With a heart almost bursting with wonder and joy, and eyes that shone as bright as any of the stars over his head, Nathan walked across the street to his home, ascended a tree to his bedroom window, for he could not bear the sight of anyone just yet, and crept to his bed, where, kneeling with his face in the pillow, he tried to express in a queer little lonely prayer his praise for the great thing that had come to him, mingled with a wistful desire for the “pure heart and clean hands" for those who had a right to the blessing of the Lord. With all his heart he meant to do his part toward making good.

Across the street, high in the side gable, there twinkled the candle of Miranda for a few minutes, and then went out while the owner sat at the window, looking out on the field of stars above her, and thinking deep, wide thoughts.

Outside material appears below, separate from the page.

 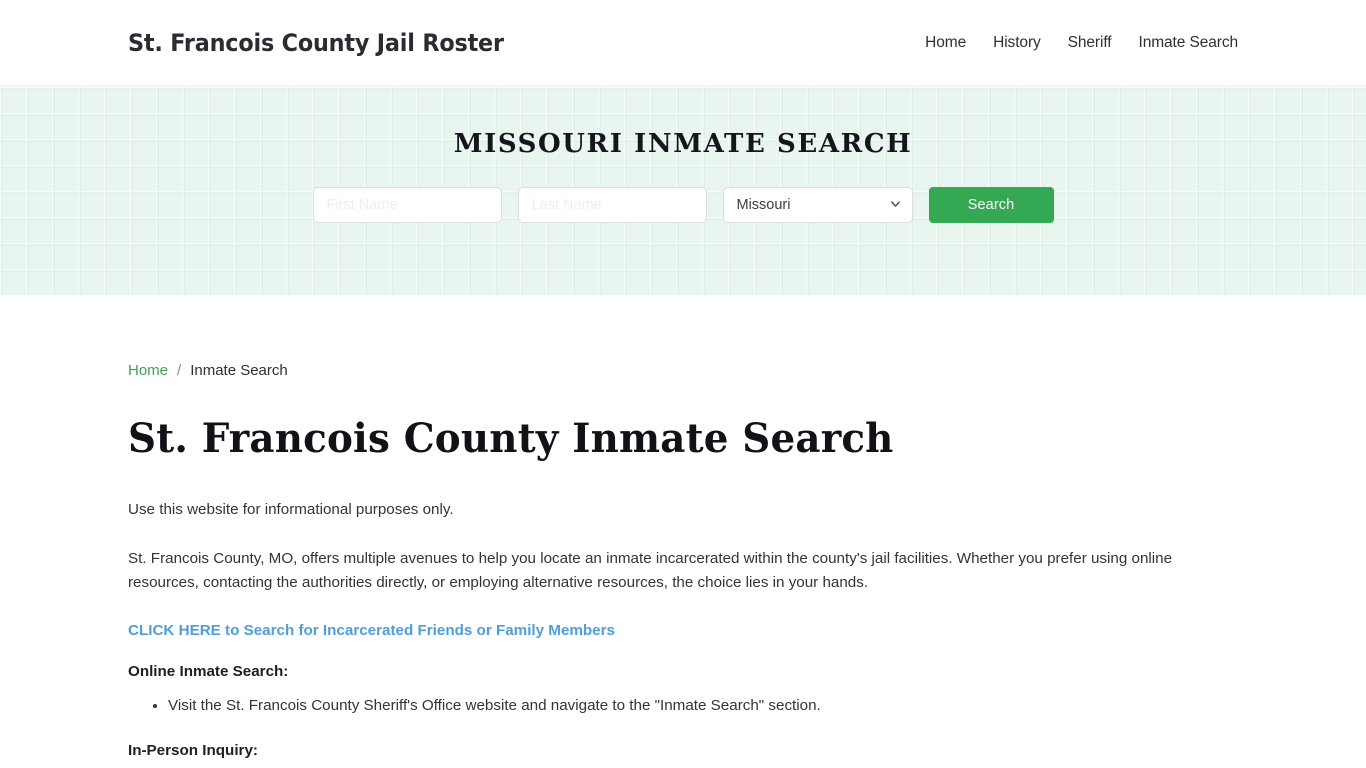 I want to click on in-person-inquiry-label: In-Person Inquiry:, so click(x=193, y=750).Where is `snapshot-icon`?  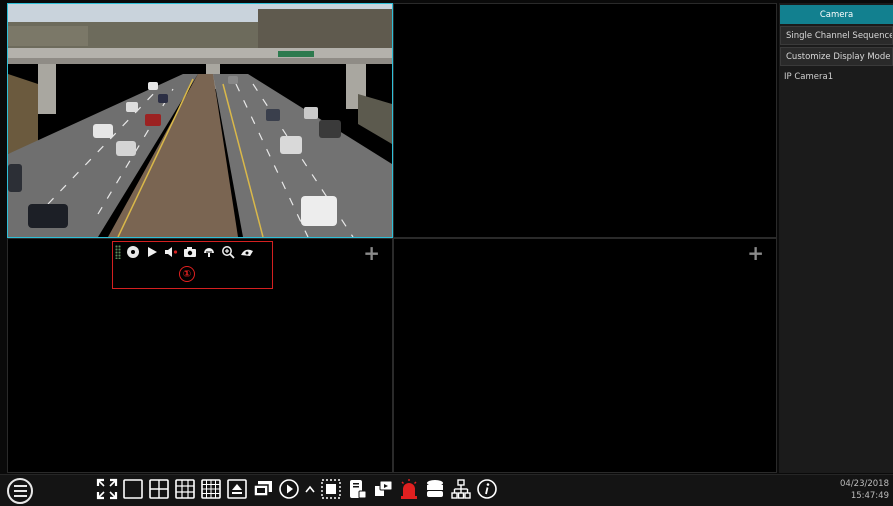 snapshot-icon is located at coordinates (190, 252).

Now Miranda was the soul of honor on most occasions, but if there came a time when it was to the advantage of those she loved for her to do a little quiet eavesdropping, or to stretch the truth so it would fit a particularly trying circumstance, she generally was able to get a reprieve from her conscience long enough to do it. Therefore, while David had been talking with Nathan in the library, Miranda had had a sudden call to hunt for something in the hall closet, which was located so close to the library door that one standing in the crack of one door might easily hear whole sentences of what was spoken behind the crack of the other door. Miranda would have scorned to listen if the visitor had been a grown-up on business, and she never allowed herself this indulgence unless she felt the inner call to help some one or protect them. To-night it was her great anxiety for Nathan that caused her to look so diligently for her overshoes, which she knew very well were standing neatly in their appointed place in her own closet upstairs. But she heard a great deal of what David proposed to do for Nathan and her heart swelled with pride and joy; pride in David and his wonderful little wife whom she knew was at the bottom of the whole scheme, and joy for Nathan of whom she was grown greatly fond, and for whose reputation and uplifting she was intensely jealous. So it was with a light heart and feet that almost danced that she took her candle-lit way to her little pine room, and after a few simple preparations for the night, put out the light and sat down under the stars to think.